La conclusion ? Il n'y en a pas. Car nous n'en sommes qu'au début. Et nul n'est aujourd'hui en mesure de prédire à quoi ressemblera la pop culture offshore naissante. Là est l'excitation : nous vivons une époque extraordinairement ouverte. Un moment bouillonnant et imprécis, d'où surgiront le pire comme le meilleur. L'exemple le plus frappant est l'urgence avec laquelle la science et les sagesses ésotériques viennent aujourd'hui inséminer les livres d'un Dantec ou d'un Houellebecq. Plus important : il est aujourd'hui offert à notre génération la riche possibilité d'influer sur le murs des choses.

Cela n'a pas été vrai de tous temps. Ceux qui, âgés de 20 ans aux alentours des années 80, ont dû subir la tyrannie molle et satisfaite de la génération soixante-huitarde (ils n'avaient pas fait la « Révolution ») étaient condamnés à bricoler dans la clandestinité et la dispersion - le rap ou la techno quand il n'était que genres musicaux épars - ou à cultiver un spleen désengagé - The Cure, Leos Carax, Philippe Djian.

Au contraire, notre génération - les plus ou moins de 30 ans - donne le tempo de la pop culture.

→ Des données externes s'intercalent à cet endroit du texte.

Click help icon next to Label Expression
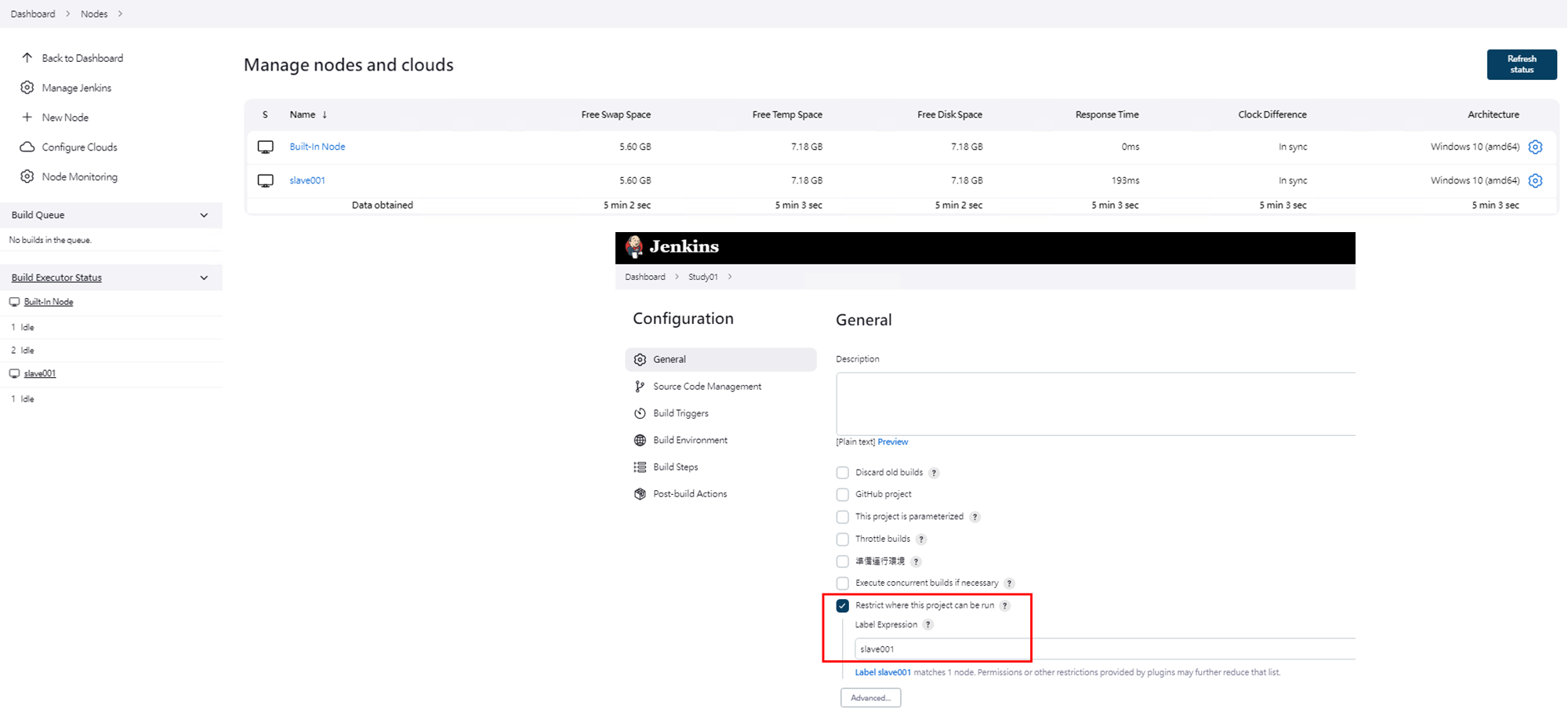The height and width of the screenshot is (723, 1568). pos(928,625)
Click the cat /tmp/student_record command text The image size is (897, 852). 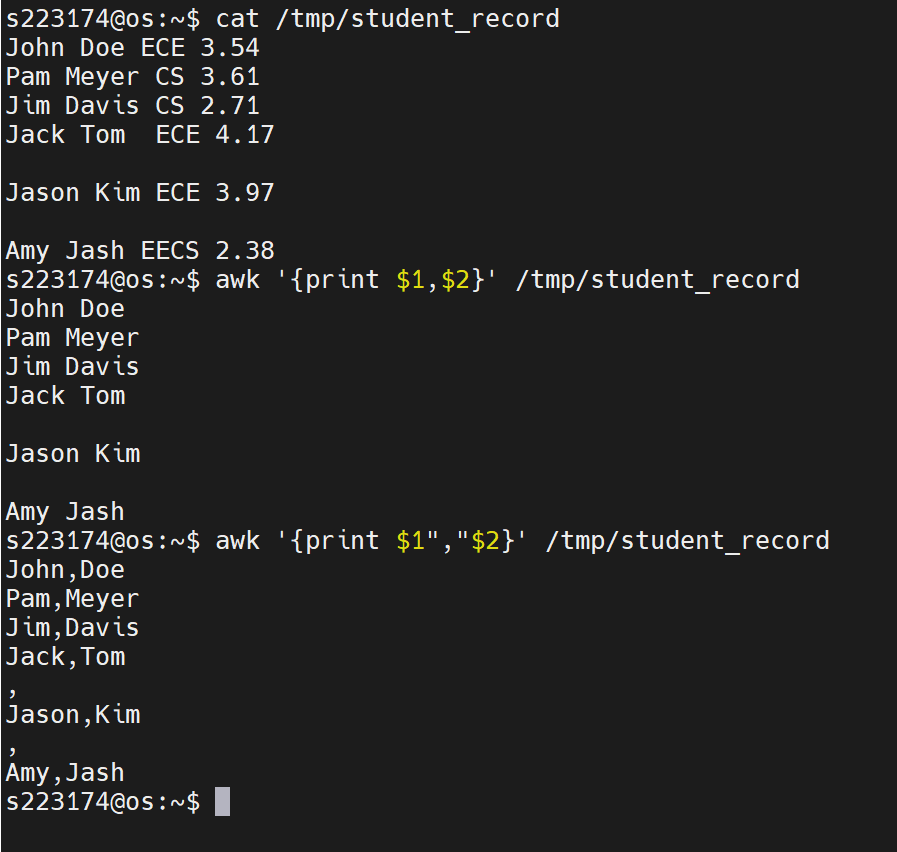coord(387,18)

Car si nous subissons encore aujourd'hui les oukases de la génération 68, nous passons outre. On respecte les grands frères mais on tue les parents. Le meilleur exemple - le plus extrême - est sans doute offert par Virginie Despentes. En signant un film radical, Baise-moi, la néoféministe punk a ni plus ni moins été rendue coupable d'un acte de terrorisme. Car de la même façon que le but d'une action terroriste est d'amener à montrer, sous son masque humaniste, la nature policière de l'Etat - remember Vigipirate -, Despentes est parvenue à faire sortir de ses gonds la génération 68, amenant un gentil journal comme le Nouvel Observateur à lui consacrer une couverture pathétique : « Sexe, violence, le droit de dire non. » Il y a encore cinq ans, les élucubrations de Despentes auraient été purement ignorées par la génération 68 - « Tu es jeune, tu es révoltée, c'est normal. » Ce n'est plus le cas. Visiblement, certains commencent à avoir chaud aux fesses. Preuve, s'il en fallait encore une, que la pop culture se prépare à un retour de flamme.